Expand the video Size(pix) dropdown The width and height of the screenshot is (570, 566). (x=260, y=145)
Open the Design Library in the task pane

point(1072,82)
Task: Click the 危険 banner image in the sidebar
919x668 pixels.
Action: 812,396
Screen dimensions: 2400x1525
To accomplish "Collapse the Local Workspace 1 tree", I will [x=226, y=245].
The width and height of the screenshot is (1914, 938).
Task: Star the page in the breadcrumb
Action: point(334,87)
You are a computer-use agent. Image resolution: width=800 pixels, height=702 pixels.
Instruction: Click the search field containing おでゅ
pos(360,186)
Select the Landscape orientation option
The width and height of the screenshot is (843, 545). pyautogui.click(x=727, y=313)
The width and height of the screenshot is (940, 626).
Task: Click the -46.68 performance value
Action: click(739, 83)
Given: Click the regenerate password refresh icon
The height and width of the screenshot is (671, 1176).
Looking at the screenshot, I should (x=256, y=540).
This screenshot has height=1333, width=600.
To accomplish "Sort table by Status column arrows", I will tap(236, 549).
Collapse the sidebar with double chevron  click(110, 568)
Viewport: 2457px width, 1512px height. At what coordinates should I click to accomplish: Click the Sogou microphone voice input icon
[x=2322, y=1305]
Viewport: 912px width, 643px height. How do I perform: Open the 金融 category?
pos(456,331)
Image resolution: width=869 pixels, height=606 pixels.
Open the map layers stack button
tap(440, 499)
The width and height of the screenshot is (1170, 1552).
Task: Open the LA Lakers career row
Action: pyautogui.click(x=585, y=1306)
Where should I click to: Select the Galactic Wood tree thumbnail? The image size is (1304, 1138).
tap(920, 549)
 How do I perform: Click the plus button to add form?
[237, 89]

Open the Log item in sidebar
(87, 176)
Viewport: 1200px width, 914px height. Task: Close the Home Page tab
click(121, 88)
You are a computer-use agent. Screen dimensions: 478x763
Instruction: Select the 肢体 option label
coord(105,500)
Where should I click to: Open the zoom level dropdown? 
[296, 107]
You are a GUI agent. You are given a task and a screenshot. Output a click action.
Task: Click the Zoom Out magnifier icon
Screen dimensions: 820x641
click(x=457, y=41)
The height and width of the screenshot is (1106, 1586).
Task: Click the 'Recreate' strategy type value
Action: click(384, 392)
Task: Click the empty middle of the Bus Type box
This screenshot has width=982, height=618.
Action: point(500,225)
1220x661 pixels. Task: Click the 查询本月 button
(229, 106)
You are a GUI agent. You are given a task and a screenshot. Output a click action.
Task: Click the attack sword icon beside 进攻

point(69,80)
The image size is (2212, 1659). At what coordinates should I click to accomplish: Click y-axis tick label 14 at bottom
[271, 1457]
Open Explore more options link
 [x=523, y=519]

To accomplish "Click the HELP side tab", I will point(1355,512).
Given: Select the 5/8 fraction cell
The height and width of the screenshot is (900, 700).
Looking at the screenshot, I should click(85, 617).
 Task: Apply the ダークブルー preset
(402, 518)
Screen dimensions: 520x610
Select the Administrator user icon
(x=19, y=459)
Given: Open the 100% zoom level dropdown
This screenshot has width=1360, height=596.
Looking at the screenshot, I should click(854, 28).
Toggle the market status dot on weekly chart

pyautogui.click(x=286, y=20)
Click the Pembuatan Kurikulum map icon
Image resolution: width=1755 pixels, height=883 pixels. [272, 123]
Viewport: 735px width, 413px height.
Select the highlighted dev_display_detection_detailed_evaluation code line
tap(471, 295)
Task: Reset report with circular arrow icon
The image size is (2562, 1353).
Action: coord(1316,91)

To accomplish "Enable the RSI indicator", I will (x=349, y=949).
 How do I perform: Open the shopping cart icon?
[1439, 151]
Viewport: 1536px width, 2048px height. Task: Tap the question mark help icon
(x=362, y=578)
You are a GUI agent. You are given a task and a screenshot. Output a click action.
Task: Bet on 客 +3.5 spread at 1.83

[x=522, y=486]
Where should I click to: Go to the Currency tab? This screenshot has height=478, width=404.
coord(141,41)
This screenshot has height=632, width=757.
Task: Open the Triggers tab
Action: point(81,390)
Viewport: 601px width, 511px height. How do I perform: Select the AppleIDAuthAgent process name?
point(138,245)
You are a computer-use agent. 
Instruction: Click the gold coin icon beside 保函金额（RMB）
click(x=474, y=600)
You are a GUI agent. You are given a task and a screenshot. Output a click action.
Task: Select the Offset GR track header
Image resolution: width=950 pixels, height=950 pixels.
··········
> Task prompt
Copy out every one of the entries above word for word, keeping their original order.

> Solved problem
Expand the video Size(pix) dropdown The width and height of the screenshot is (570, 566). (x=260, y=145)
Open the Design Library in the task pane

point(1072,82)
Task: Click the 危険 banner image in the sidebar
919x668 pixels.
Action: 812,396
Screen dimensions: 2400x1525
To accomplish "Collapse the Local Workspace 1 tree", I will [x=226, y=245].
The width and height of the screenshot is (1914, 938).
Task: Star the page in the breadcrumb
Action: point(334,87)
You are a computer-use agent. Image resolution: width=800 pixels, height=702 pixels.
Instruction: Click the search field containing おでゅ
pos(360,186)
Select the Landscape orientation option
The width and height of the screenshot is (843, 545). pyautogui.click(x=727, y=313)
The width and height of the screenshot is (940, 626).
Task: Click the -46.68 performance value
Action: click(739, 83)
Given: Click the regenerate password refresh icon
The height and width of the screenshot is (671, 1176).
Looking at the screenshot, I should (x=256, y=540).
This screenshot has height=1333, width=600.
To accomplish "Sort table by Status column arrows", I will tap(236, 549).
Collapse the sidebar with double chevron  click(110, 568)
Viewport: 2457px width, 1512px height. At what coordinates should I click to accomplish: Click the Sogou microphone voice input icon
[x=2322, y=1305]
Viewport: 912px width, 643px height. How do I perform: Open the 金融 category?
pos(456,331)
Image resolution: width=869 pixels, height=606 pixels.
Open the map layers stack button
tap(440, 499)
The width and height of the screenshot is (1170, 1552).
Task: Open the LA Lakers career row
Action: pyautogui.click(x=585, y=1306)
Where should I click to: Select the Galactic Wood tree thumbnail? The image size is (1304, 1138).
tap(920, 549)
 How do I perform: Click the plus button to add form?
[237, 89]

Open the Log item in sidebar
(87, 176)
Viewport: 1200px width, 914px height. Task: Close the Home Page tab
click(121, 88)
You are a computer-use agent. Screen dimensions: 478x763
Instruction: Select the 肢体 option label
coord(105,500)
Where should I click to: Open the zoom level dropdown? 
[296, 107]
You are a GUI agent. You are given a task and a screenshot. Output a click action.
Task: Click the Zoom Out magnifier icon
Screen dimensions: 820x641
click(x=457, y=41)
The height and width of the screenshot is (1106, 1586).
Task: Click the 'Recreate' strategy type value
Action: click(384, 392)
Task: Click the empty middle of the Bus Type box
This screenshot has width=982, height=618.
Action: point(500,225)
1220x661 pixels. Task: Click the 查询本月 button
(229, 106)
You are a GUI agent. You are given a task and a screenshot. Output a click action.
Task: Click the attack sword icon beside 进攻

point(69,80)
The image size is (2212, 1659). At what coordinates should I click to accomplish: Click y-axis tick label 14 at bottom
[271, 1457]
Open Explore more options link
 [x=523, y=519]

To accomplish "Click the HELP side tab", I will point(1355,512).
Given: Select the 5/8 fraction cell
The height and width of the screenshot is (900, 700).
Looking at the screenshot, I should click(85, 617).
 Task: Apply the ダークブルー preset
(402, 518)
Screen dimensions: 520x610
Select the Administrator user icon
(x=19, y=459)
Given: Open the 100% zoom level dropdown
This screenshot has width=1360, height=596.
Looking at the screenshot, I should click(854, 28).
Toggle the market status dot on weekly chart

pyautogui.click(x=286, y=20)
Click the Pembuatan Kurikulum map icon
Image resolution: width=1755 pixels, height=883 pixels. [272, 123]
Viewport: 735px width, 413px height.
Select the highlighted dev_display_detection_detailed_evaluation code line
tap(471, 295)
Task: Reset report with circular arrow icon
The image size is (2562, 1353).
Action: coord(1316,91)

To accomplish "Enable the RSI indicator", I will (x=349, y=949).
 How do I perform: Open the shopping cart icon?
[1439, 151]
Viewport: 1536px width, 2048px height. Task: Tap the question mark help icon
(x=362, y=578)
You are a GUI agent. You are given a task and a screenshot. Output a click action.
Task: Bet on 客 +3.5 spread at 1.83

[x=522, y=486]
Where should I click to: Go to the Currency tab? This screenshot has height=478, width=404.
coord(141,41)
This screenshot has height=632, width=757.
Task: Open the Triggers tab
Action: point(81,390)
Viewport: 601px width, 511px height. How do I perform: Select the AppleIDAuthAgent process name?
point(138,245)
You are a computer-use agent. 
Instruction: Click the gold coin icon beside 保函金额（RMB）
click(x=474, y=600)
You are a GUI agent. You are given a task and a screenshot. Output a click action.
Task: Select the Offset GR track header
Image resolution: width=950 pixels, height=950 pixels.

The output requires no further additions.